Yeah, if we were talking etymology, then aion would mean "to breathe" and aionios would mean "bone/spinal marrow," but that's not what we're talking about at all. Aion and Aionios are emphatically "limited duration," or "limited duration pertaining to_____(fill in the blank)" in every instance of Septuignt and Apostolic Greek. To argue it's usage in the Septuignt isn't an appeal to etymology since Greek goes considerably further back in time. Or on etymology we'd have to go with Aristotle that aionios means having always existed. Some say it's from aei, but aei is used 8 times in the New Testament and always of a limited duration in the New Testament. Aion also has "memory of man" or "age of man" for it's earliest definitions, but no one at these boards makes those arguments.

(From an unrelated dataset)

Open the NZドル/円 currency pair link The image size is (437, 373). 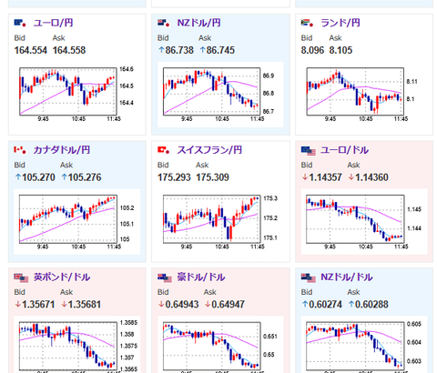coord(198,23)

Macknight: (Scotch Presbyterian.) "These words being ambiguous, are always to be understood according to the nature and circumstances to which they are applied." He thinks the words sustain endless punishment, but adds: "At the same time I must be so candid as to acknowledge that the use of these terms, forever, eternal and everlasting, in other passages of Scripture, shows that they who understand these words in a limited sense, when applied to punishment, put no forced interpretation upon them.
Hanson cites Jones in his book as including "a good demon" in it's etymology. Nobody here uses these etymological arguments when asserting that aion and aionios are necessarily limited in scope and duration.
Eternity was completely unknown to the ancients according to Dr. Edward Beecher, Elhanan Winchester, and quite a few others.
In the Iliad and Odyssey Aión occurs thirteen times, as a noun, besides its occurrence as a participle in the sense of hearing, perceiving, understanding. Homer never uses it as signifying eternal duration. Priam to Hector says, "Thyself shall be deprived of pleasant aiónios" (life.) Andromache over dead Hector, "Husband thou hast perished from aiónios" (life or time.)
Dr. Beecher writes "But there is a case that excludes all possibility of doubt or evasion, in the Homeric Hymn of Mercury, vs. 42 and 119. Here aión is used to denote the marrow as the life of an animal, as Moses calls the blood the life. This is recognized by Cousins in his Homeric Lexicon. In this case to pierce the life (aión) of a turtle means to pierce the spinal cord. The idea of life is here exclusive of time or eternity." These are fair illustrations of Homer's use of the word.
Hesiod employs it twice: "To him (the married man) during aiónios (life) evil is constantly striving, etc. Ćschulus has the word nineteen times, after this manner: "This life (aión) seems long, etc. "Jupiter, king of the never-ceasing world." (aiónios apaustau.)
Pindar gives thirteen instances, such as "A long life produces the four virtues."(Ela de kai tessaras aretas ho makros aión.)
Sophocles nine times. "Endeavor to remain the same in mind as long as you live." Askei toiaute noun di aiónos menein. He also employs makraion five times, as long-enduring. The word long increases the force of aión, which would be impossible if it had the idea of eternity.
Empedocles, An earthly body deprived of happy life, (aiónios.)
It having clearly appeared that the noun is uniformly used to denote limited duration, and never to signify eternity, it is equally apparent that the adjective must mean the same. The noun sweetness gives its flavor to its adjective, sweet. The adjective long means precisely the same as the noun length. When sweet stands for acidity, and long represents brevity, aiónios can properly mean eternal, derived from aión, which represents limited duration. To say that Plato, the inventor of the word, has used the adjective to mean eternal, when neither he nor any of his predecessors ever used the noun to denote eternity, would be to charge one of the wisest of men with etymological stupidity. Has he been guilty of such folly? How does he use the word?
Plato's usage of the word is noted here: http://www.tentmaker.org/books/Aion_lim.html
Again, nobody's been using etymology to assert that aionios is always, consistently "a limited duration pertaining to_____(fill in the blank)." It's just the facts of Septuignt and Apostolic.